## Set of tasks
• A. In the passage on competition in higher education, reproduce word for word the stretch starting with "A recent report" and going on through "and state dollars.".
• B. According to the passage on competition in higher education, what has led to an explosion of nontraditional institutions of higher education?
• C. Decide whether each statement agrees with the passage on competition in higher education. Answer yes or no for each, quoting the words that settle it.
(i) Two-year institutions now compete with four-year institutions.
(ii) Land-grant institutions are becoming more local in focus.
(iii) The Public Agenda report came out in 2002.

A recent report by Public Agenda (2002) sounds bleak for universities and colleges with traditional forms of governance, curriculum, and instructional delivery. According to the report, rapid advances in technology and distance education have resulted in an explosion of nontraditional institutions of higher education (i.e., for-profit colleges) that compete head-on with the older, traditional institutions of higher education for students, faculty, and rapidly shrinking federal and state dollars.

Changing definitions of higher education market shares exacerbate this competition. For example, traditional institutions of higher education carved out distinct market shares relative to their status as land-grant institutions, four-year liberal arts institutions, or two-year (community college) institutions. Increasingly, "market share" has come to be viewed as "the bigger the better." Two-year institutions now compete with four-year institutions. Land-grant institutions that historically focused on state and regional matters are becoming more global and less local. Four-year liberal arts institutions are increasingly advancing research agendas that were historically more characteristic of major research universities. Therefore, competition in higher education stems not only from the rapid growth of nontraditional forms of higher education but also from within and between what are viewed as more traditional institutions.

## Dataset extract
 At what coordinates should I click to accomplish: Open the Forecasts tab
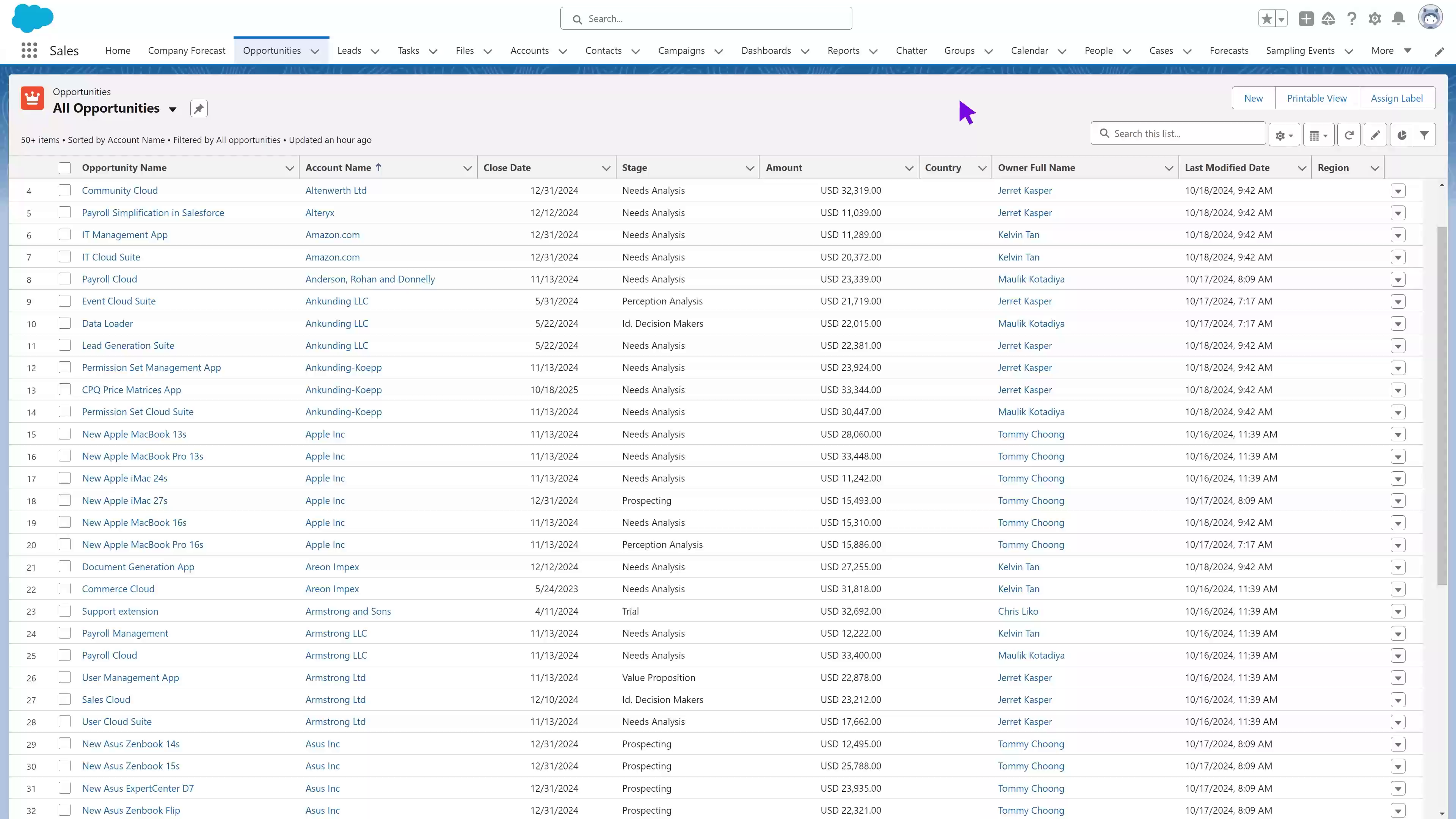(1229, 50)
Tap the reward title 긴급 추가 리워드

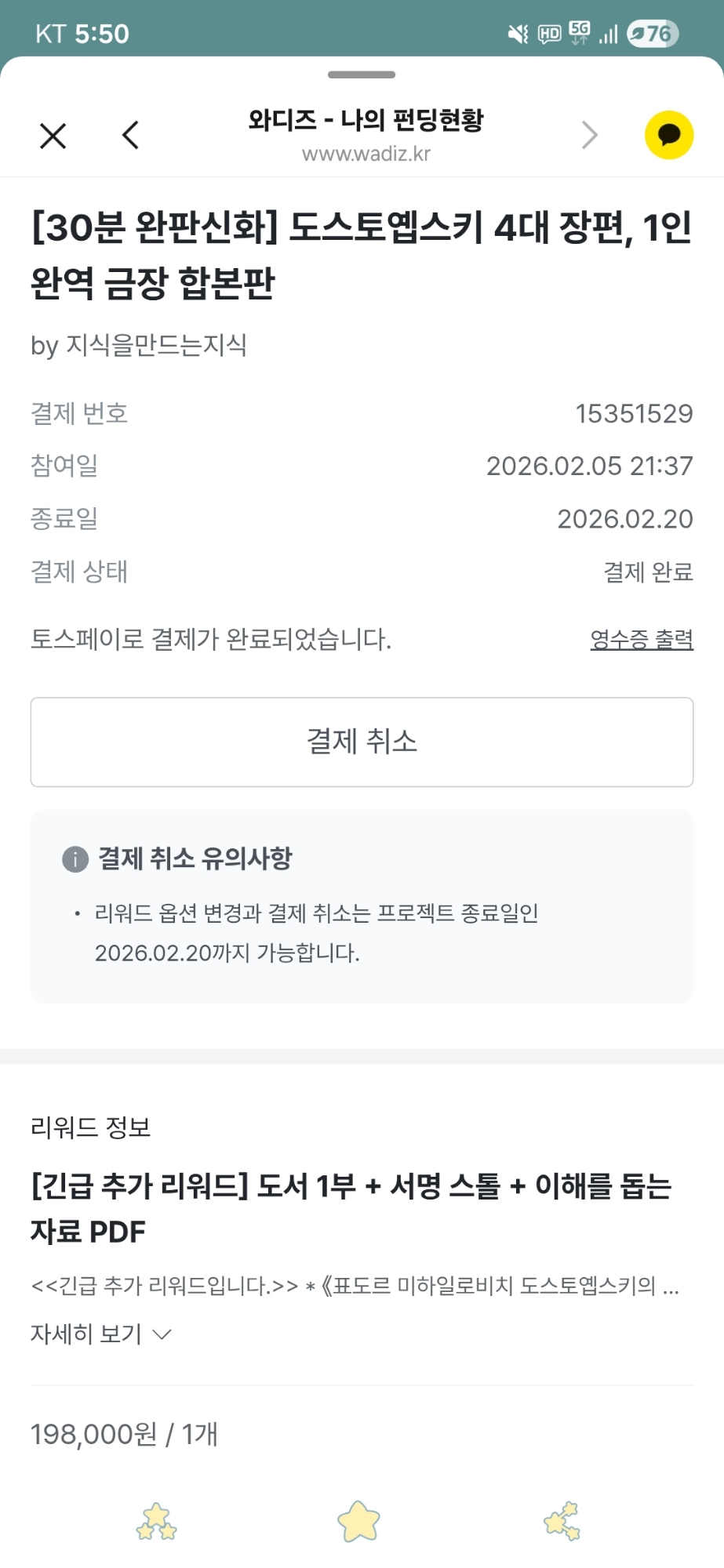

## Responses to the exercise
• A.
A recent report by Public Agenda (2002) sounds bleak for universities and colleges with traditional forms of governance, curriculum, and instructional delivery. According to the report, rapid advances in technology and distance education have resulted in an explosion of nontraditional institutions of higher education (i.e., for-profit colleges) that compete head-on with the older, traditional institutions of higher education for students, faculty, and rapidly shrinking federal and state dollars.

• B. Rapid advances in technology and distance education.

• C.
(i) Yes: "Two-year institutions now compete with four-year institutions."
(ii) No: "becoming more global and less local."
(iii) Yes: "A recent report by Public Agenda (2002)"